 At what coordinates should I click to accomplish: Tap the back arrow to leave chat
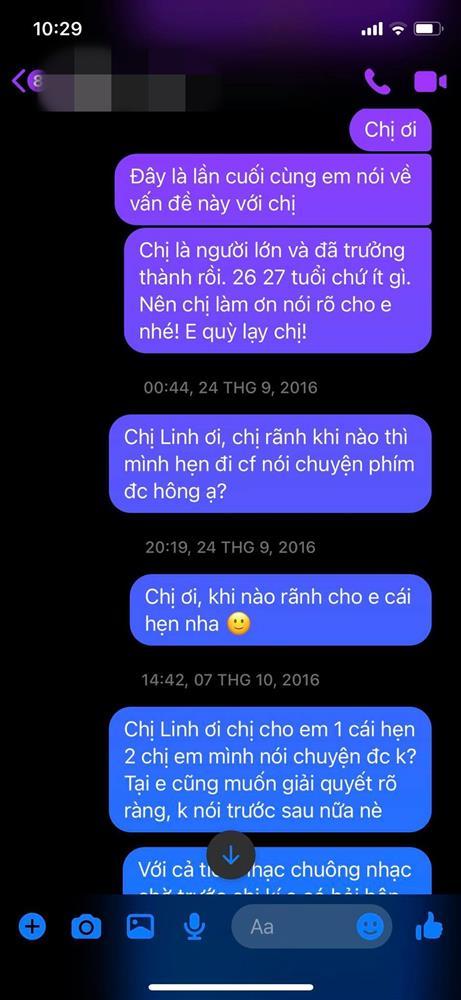pos(19,82)
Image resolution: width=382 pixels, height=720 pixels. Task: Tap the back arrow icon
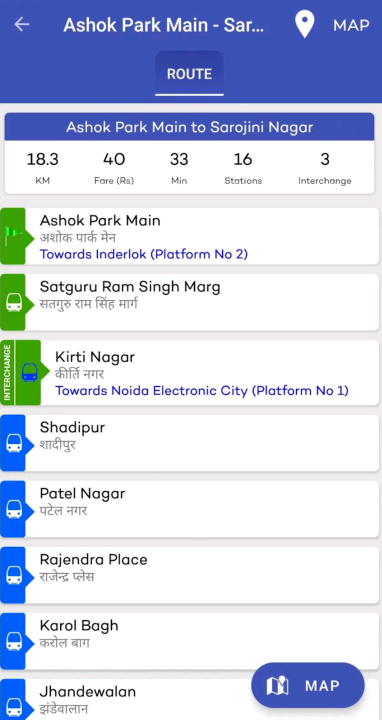(x=22, y=25)
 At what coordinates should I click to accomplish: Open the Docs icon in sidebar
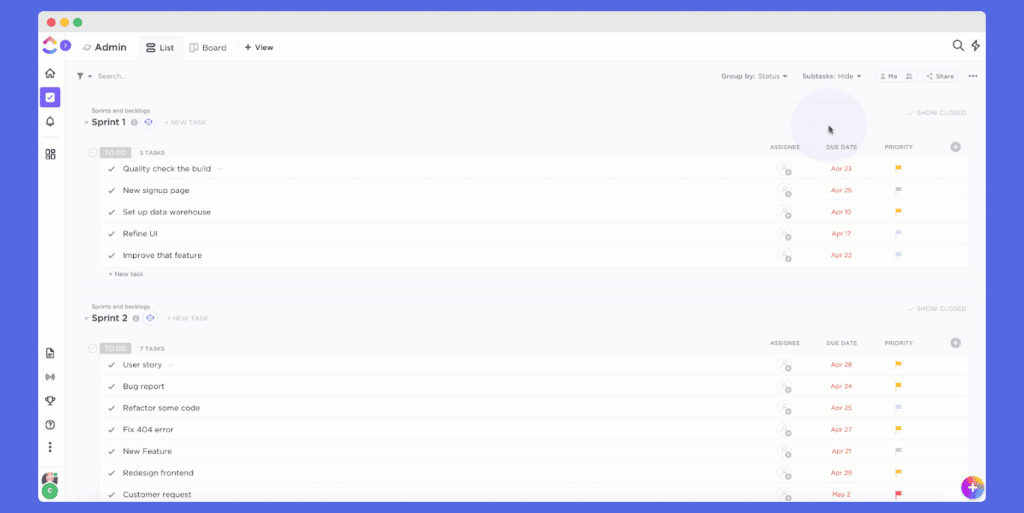50,353
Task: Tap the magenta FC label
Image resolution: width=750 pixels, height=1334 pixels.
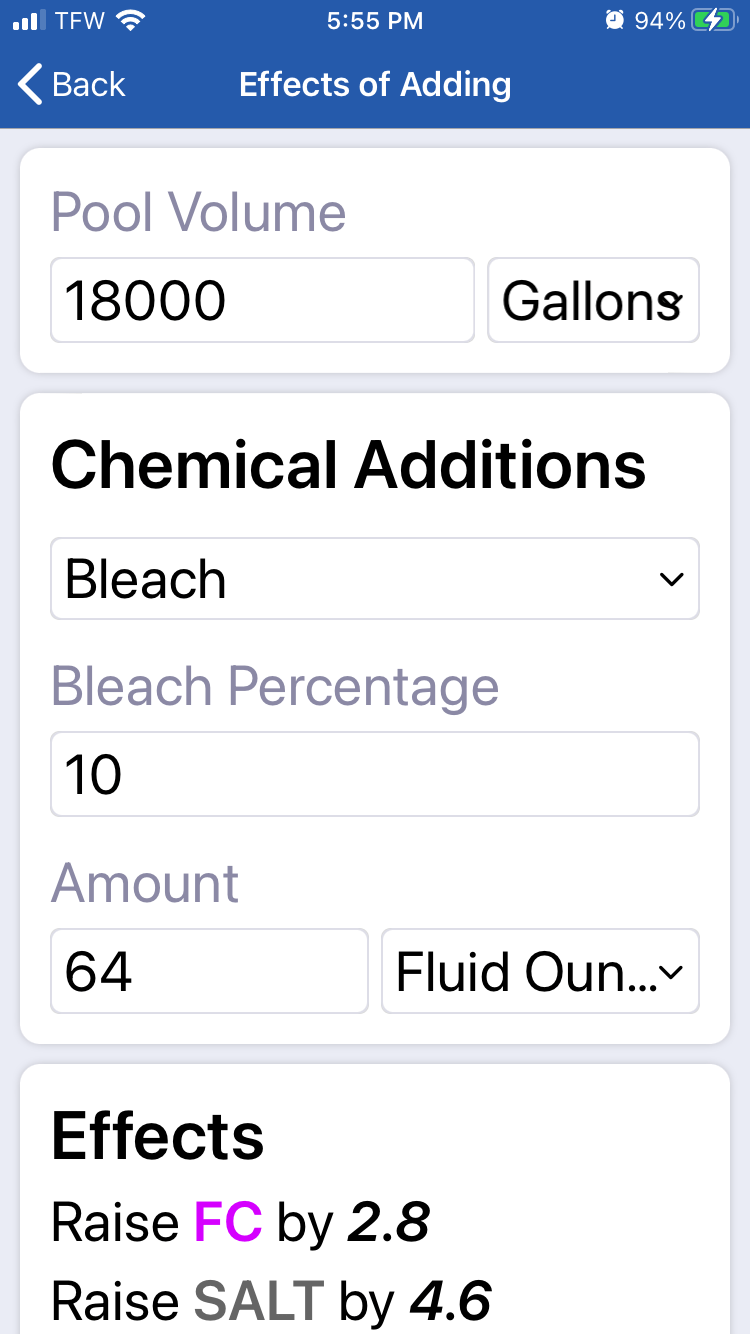Action: (228, 1221)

════

* **Required work**
Write out exactly the lines from the one containing "Image resolution: width=750" through the last line of the records above, both ends included, and leave out any pictures.

* **Output of the exercise**
Image resolution: width=750 pixels, height=1334 pixels.
Action: (228, 1221)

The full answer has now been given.